Ele poderia estar piscando, gargalhando,
irritado, em dúvida ou fazendo uma careta,
o cabelo mexendo, o charuto na boca,
uma brincadeira com o charuto usando a careta.

As possibilidades que antecederam e as que se seguiriam.
O mistério: igual.
A fúria: igual.
A felicidade: igual.
Todos iguais num berçário.

Hoje em dia não há tempo para igualdades,
o que repete ou se repete fica um só, o resto se elimina.
Um só representando.
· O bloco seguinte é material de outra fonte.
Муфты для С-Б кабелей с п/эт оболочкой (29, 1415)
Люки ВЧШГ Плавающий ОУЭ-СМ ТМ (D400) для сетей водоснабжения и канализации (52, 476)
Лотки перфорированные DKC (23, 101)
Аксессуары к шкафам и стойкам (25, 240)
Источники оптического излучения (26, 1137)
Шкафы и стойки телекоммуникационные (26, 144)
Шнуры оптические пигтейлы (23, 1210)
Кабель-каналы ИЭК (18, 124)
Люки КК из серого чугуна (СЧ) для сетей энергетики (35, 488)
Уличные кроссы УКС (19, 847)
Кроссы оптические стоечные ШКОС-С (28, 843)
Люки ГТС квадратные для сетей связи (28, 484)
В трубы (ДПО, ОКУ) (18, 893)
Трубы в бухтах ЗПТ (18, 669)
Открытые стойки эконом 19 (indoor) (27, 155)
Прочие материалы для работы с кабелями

Ali, ele.

Ali, ele e o potencial do riso, de fúria, de surpresa.
A voz do povo no linguajar de deus.
Na face séria, as faces todas repousadas,
podendo serem a qualquer momento.

O longe: para receber o olhar;
o botão: para receber o dedo:
a morte de cada fio de luz por uma vida maior,
morta por uma vida maior.

Uma vida menor ante uma bandeira
(camiseta, biquíni, adesivo).

E nós, com a inteligência superior à da fotografia,
no Olimpo de mover-se,
vemos os adultos mortos que na vida da foto
nem nasceram ainda,

que morreram em outubro, nove do dez de sessenta e sete,
mas reencarnaram seus espíritos
sob a forma de outro corpo:
1968

(Poema escrito por volta de 2004, 2005.) 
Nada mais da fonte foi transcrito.